PASSAGE PROVIDED Block Start

Emails Show that Officials under Trump Have Been Pushing for Cannabis Research

Some recent emails show that Veteran Officials under Trump Have Been Pushing for Medical Cannabis Research.

High-ranking Trump administration officials have discussed urging the U.S. Department of Veterans Affairs (VA) to study the benefits of medical marijuana for veterans, email correspondence reveals, reported the Marijuana Moment on July 2nd.

A senior White House advisor for VA issues, Jake Leinenkugel, wrote that “thousands of Veterans claim their legal/illegal use of cannabis has made dramatic changes in their well-being.”

“Ask WH & Congress for permission to propose legislation to study effects of cannabis on 100% disabled volunteer PTSD Veterans,” Leinenkugel wrote, referring to the White House. “Bold action in deference to [Attorney General Jeff Sessions’s] opinion of medical marijuana.”

He added that it was the right thing to do and noted that the move had the support of such veterans groups as the American Legion and Disabled American Veterans.

The message, sent on June 15, 2017, was part of a collection of emails released to journalist Jasper Craven, a freelancer for The Nation, Vice and other publications. Craven apparently obtained the emails under a Freedom of Information Act request last month.

Tom Angell, of the Marijuana Report, noted that it was is unclear from the emails as to whether the discussion of veterans and cannabis went further or to what level.

Under current law, the VA is already able to research cannabis and allow its doctors to recommend MMJ in accordance with state laws.

However, VA leadership has been reluctant to move on the issue and has upheld bans on filling out forms to enable veterans to take part in state medical cannabis programs.

VA officials have also blocked efforts to recruit veteran participants in studies on marijuana’s potential medical benefits.

Meanwhile, a bill focused on encouraging VA to study medical cannabis became the first-ever standalone marijuana reform legislation to be approved by a congressional committee in May.

PASSAGE PROVIDED Block End
DATA PROVIDED Block Start

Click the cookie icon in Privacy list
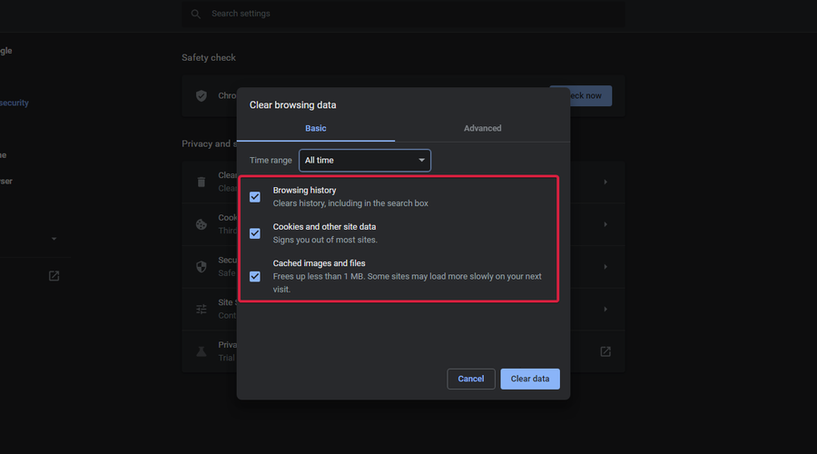Screen dimensions: 817x454 [202, 223]
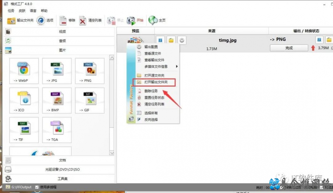
Task: Open the 皮肤 (Skin) menu
Action: coord(22,11)
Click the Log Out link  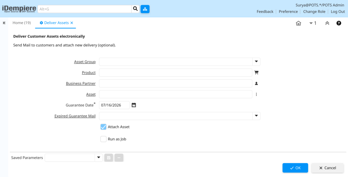coord(338,12)
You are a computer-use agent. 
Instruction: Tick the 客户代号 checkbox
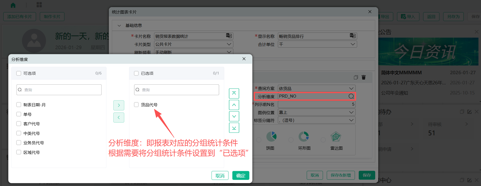19,124
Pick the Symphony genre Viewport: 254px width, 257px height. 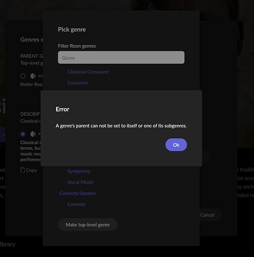(79, 171)
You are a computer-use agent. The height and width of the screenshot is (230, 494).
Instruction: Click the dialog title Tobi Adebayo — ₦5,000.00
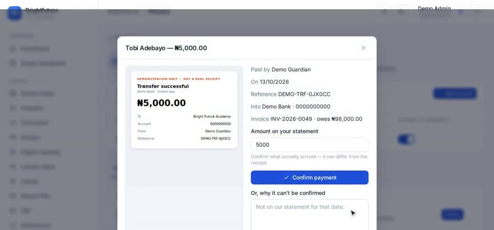pyautogui.click(x=166, y=48)
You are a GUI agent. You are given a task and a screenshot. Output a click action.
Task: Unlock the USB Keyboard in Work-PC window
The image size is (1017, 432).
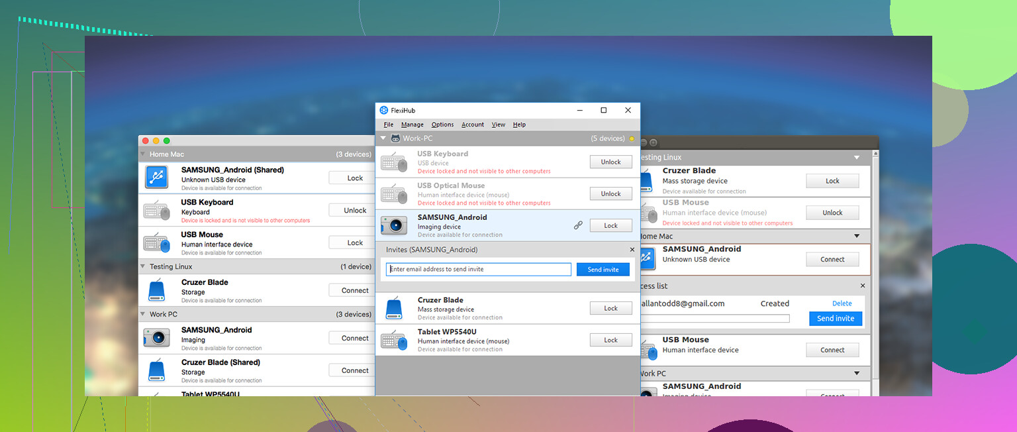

DATA PROVIDED Block End

**WHAT IS REQUIRED:**
Based on the article about officials pushing for cannabis research, decide whether each statement agrees with it. Answer yes or no for each, and quote the words from the article that settle it.
1. Leinenkugel's message was sent on June 15, 2017.
2. Current law bars the VA from researching cannabis.
3. A bill encouraging the VA to study medical cannabis was approved by a congressional committee in May.
None of these rows are needed.

**REPLY:**
1. Yes: "The message, sent on June 15, 2017"
2. No: "Under current law, the VA is already able to research cannabis"
3. Yes: "a bill focused on encouraging VA to study medical cannabis became the first-ever standalone marijuana reform legislation to be approved by a congressional committee in May"